There are also possible implications for the rest of the country: La Niña has been linked to increased hail and tornado activity in the Southeast and an increase in hurricanes in the Atlantic and Gulf of Mexico. In fact, many experts are predicting a “hyperactive” hurricane season in the tropical Atlantic, with one forecast reaching an unprecedented 33 named storms. On the other hand, however, there will likely be a slow hurricane season in the eastern Pacific, with little chance of a repeat of Hurricane Hilary's passage over Southern California last August.
Of course, all of these forecasts (that La Niña tends to cause dry conditions in Southern California, that this place will receive more hurricanes while that region will receive more hail, and even how strong an El Niño or La Niña) are based on correlations and theories that researchers have rigorously developed using data from the last half century.
But given the recent rapidity of climate change, there are no guarantees that past trends will continue into the future. In situations like these, climate scientists typically turn to computer models to understand how phenomena like ENSO might change over time.

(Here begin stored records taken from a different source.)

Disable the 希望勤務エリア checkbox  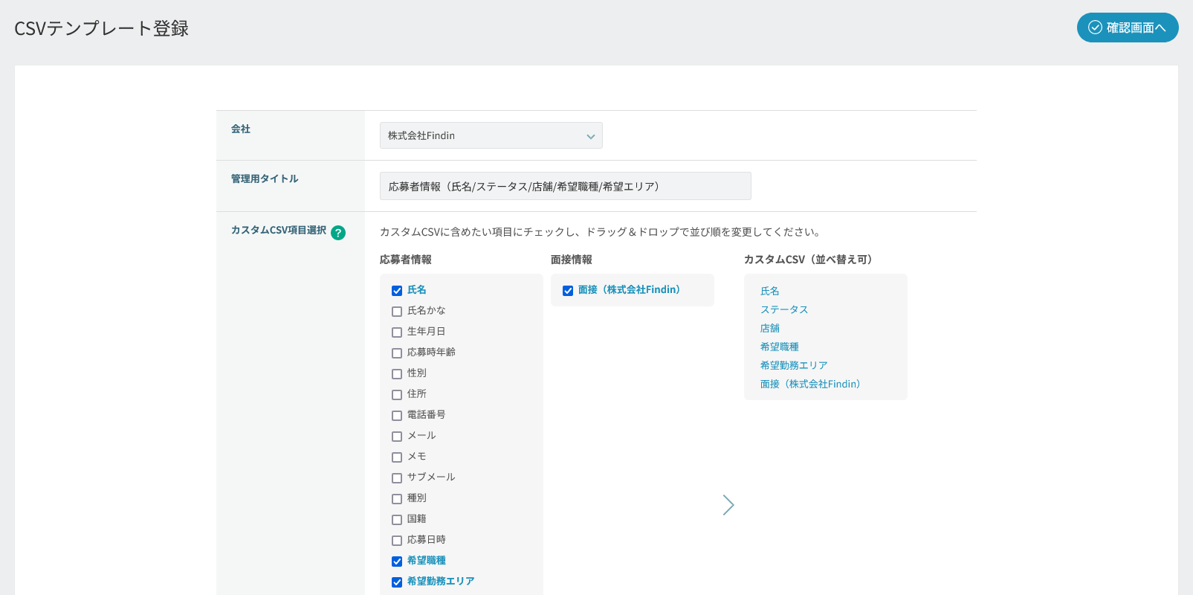tap(397, 582)
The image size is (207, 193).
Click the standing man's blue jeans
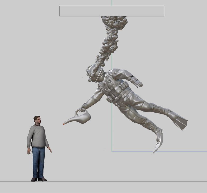39,161
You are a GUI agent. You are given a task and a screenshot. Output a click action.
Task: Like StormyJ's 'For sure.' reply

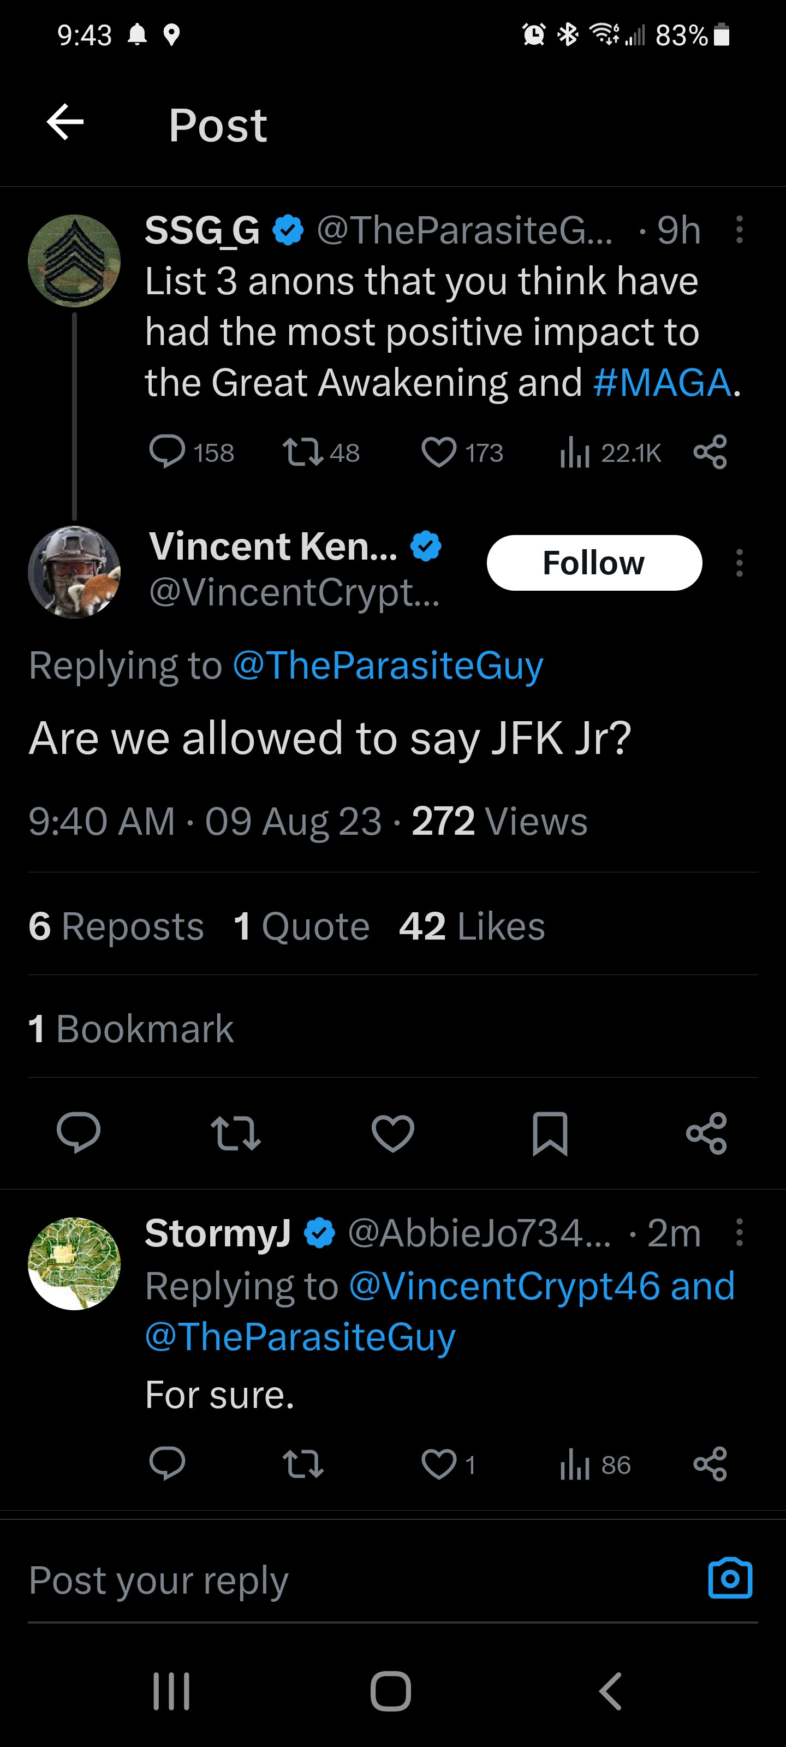click(x=439, y=1464)
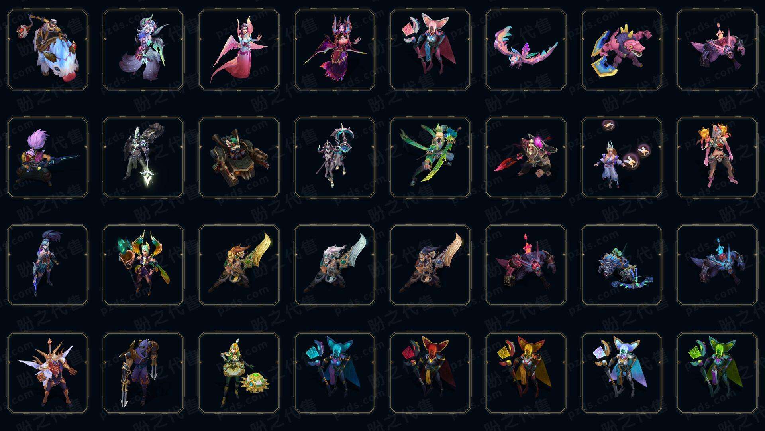Select the armored knight with glowing lantern

[x=143, y=157]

Unfortunately, many climate models have not yet developed the ability to accurately predict ENSO; Its complexity and the fact that it requires the ocean and atmosphere to change together make its representation particularly difficult. This means that as we move into a new era of accelerated climate change, the future of ENSO remains uncertain.
Ned Kleiner is a scientist and disaster modeler at Verisk. He has a PhD in atmospheric sciences from Harvard.